The combined solution integrates two distinct laser-based systems into a single pass-line framework:
Thickness Measurement (The "Flying Micrometer"): This uses two opposing laser displacement sensors—one mounted precisely above the strip, one below. By simultaneously measuring the distance to the top and bottom surfaces and subtracting the sum from a known fixed gap, the system calculates absolute thickness. Modern lasers offer micron-level resolution, unaffected by material color or surface finish (e.g., dull or bright).
Width Measurement (The "Edge Hunter"): Two additional laser profilometers (or a single, wide-field scanner) are positioned above the strip edges. They project a laser line across the full width. By detecting the sudden drop in return signal at the strip's edges, the system triangulates the exact position of both boundaries in real-time.
Separate systems create data silos and alignment errors. A unified solution provides:
Edge-to-Edge Profiling: The system captures thickness not just at the center, but across the entire width (crown and wedge profile), while simultaneously recording the width. This reveals edge wave or center buckling.
Dynamic Compensation: As the strip vibrates or "floats" between rollers, a single thickness sensor would see false variation. The dual-opposing laser design cancels out vertical flutter. Similarly, the width lasers ignore lateral movement.
Real-Time Correlation: Software instantly links a width deviation (e.g., necking) with a thickness change (e.g., tension variation), allowing mill operators to correct process parameters before scrap is produced.

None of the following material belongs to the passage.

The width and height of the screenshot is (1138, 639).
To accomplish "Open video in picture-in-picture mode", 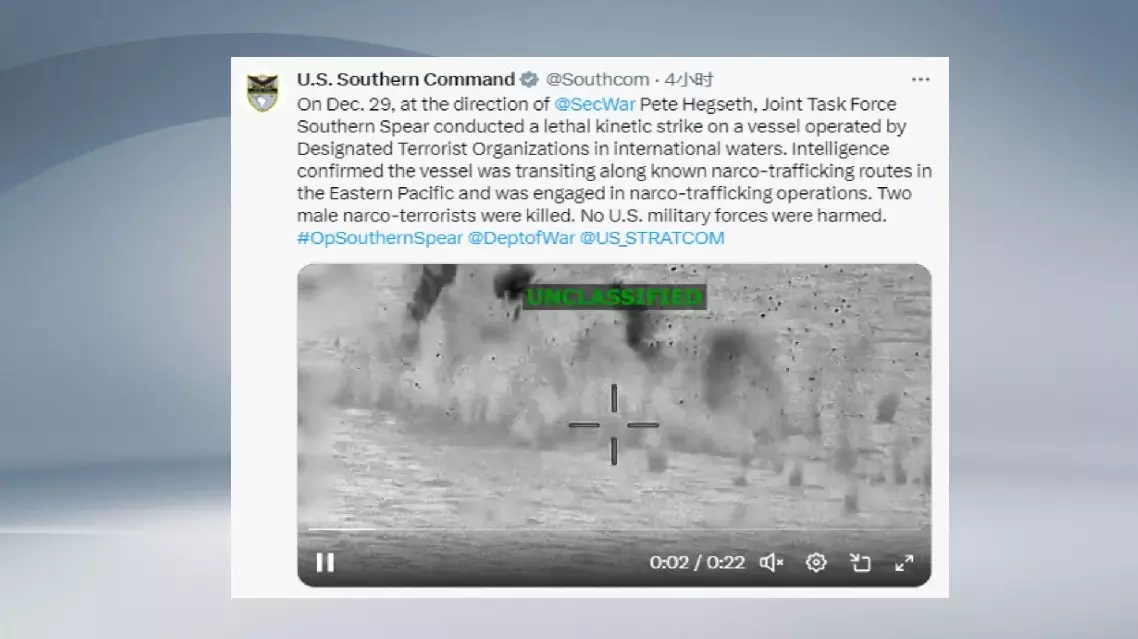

A typical installation occurs just after the final rolling stand or before the slitter. The system operates at line speeds exceeding 500 m/min. When a width tolerance of ±0.5 mm or a thickness tolerance of ±10 microns is breached, the control system receives an alarm within milliseconds.For flat metal strip—steel, aluminum, copper, or brass—combining dual-laser thickness gauges with laser edge detectors eliminates the lag and mechanical wear of contact gauges or camera-based systems prone to light interference. It provides a single, synchronized, high-speed digital twin of the strip’s geometry, enabling tighter tolerances and higher yield. In modern metal forming, measuring one dimension is no longer enough; you need the full picture, captured by light.